Asentí, pese a que me había quedado atrapada un poco antes. Sus pisadas se fueron difuminando, pero sus palabras permanecían fuertes y ensordecedoras a mi alrededor, como si el cielo encapotado y las casas lúgubres no dejaran que se deshicieran. Había faltado cuatro días enteros al trabajo y yo había sido tan estúpida y egocéntrica para pensar que tenía algo que ver conmigo.
¿Y si estaba muy enferma? ¿Por qué no le había dicho a la señora O’Shea que me avisara?
Me levanté con determinación, haciendo resonar los zapatos contra la piedra congelada de los escalones. Sabía que, si decidía marcharme a casa e ignorar el nudo que me crecía en el pecho, se haría tan grande que acabaría ahogándome, porque la mera idea de que Beth estuviera enferma me helaba por dentro y me cristalizaba la sangre. Podía ser un simple resfriado, pero podía no serlo; sin recursos, el invierno siempre tenía la baza ganadora de la partida.

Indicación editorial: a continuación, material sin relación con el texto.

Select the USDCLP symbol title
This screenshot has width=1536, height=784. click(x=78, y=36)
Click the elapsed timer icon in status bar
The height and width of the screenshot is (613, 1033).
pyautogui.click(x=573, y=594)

En lugar de deshacer el camino de la mañana hasta casa, me adentré por los callejones que me llevarían a la suya. La noche nunca había sido mi amiga y, cuando volvía de la fábrica, lo hacía junto a la oleada de mujeres y hombres que también terminaban su jornada. Rodeada de tanta gente, podía olvidar que cualquier ruido me asustaba, que cualquier presencia detrás de mí parecía una sombra al acecho. Aquella noche, en cambio, había estado demasiado tiempo esperando a Beth y apenas quedaba nadie en la calle. Andar sola era aterrador y el viento parecía silbar un aviso, retorciéndose en los huecos de las ventanas y en los cristales rotos de las farolas. Apreté el paso, metiendo las manos en los bolsillos y vigilando cada pequeño movimiento que se producía a mi alrededor con el rabillo del ojo. Si crujía una hoja, todo mi cuerpo se tensaba y estiraba hasta el punto de sentir que crecía un poco a cada susto que me daba.
Llegué a la puerta de la casa y la calle estaba desierta, cubierta por la luz naranja de las farolas. Mis nudillos crujieron contra la madera tres veces, hasta que escuché movimiento al otro lado. Casi podía imaginarme a Beth arrastrando su camisón por el suelo, con la chaqueta de lana sobre los hombros y tal vez Will entre los brazos. Sonreí ante la imagen justo cuando otra completamente diferente me abría la puerta.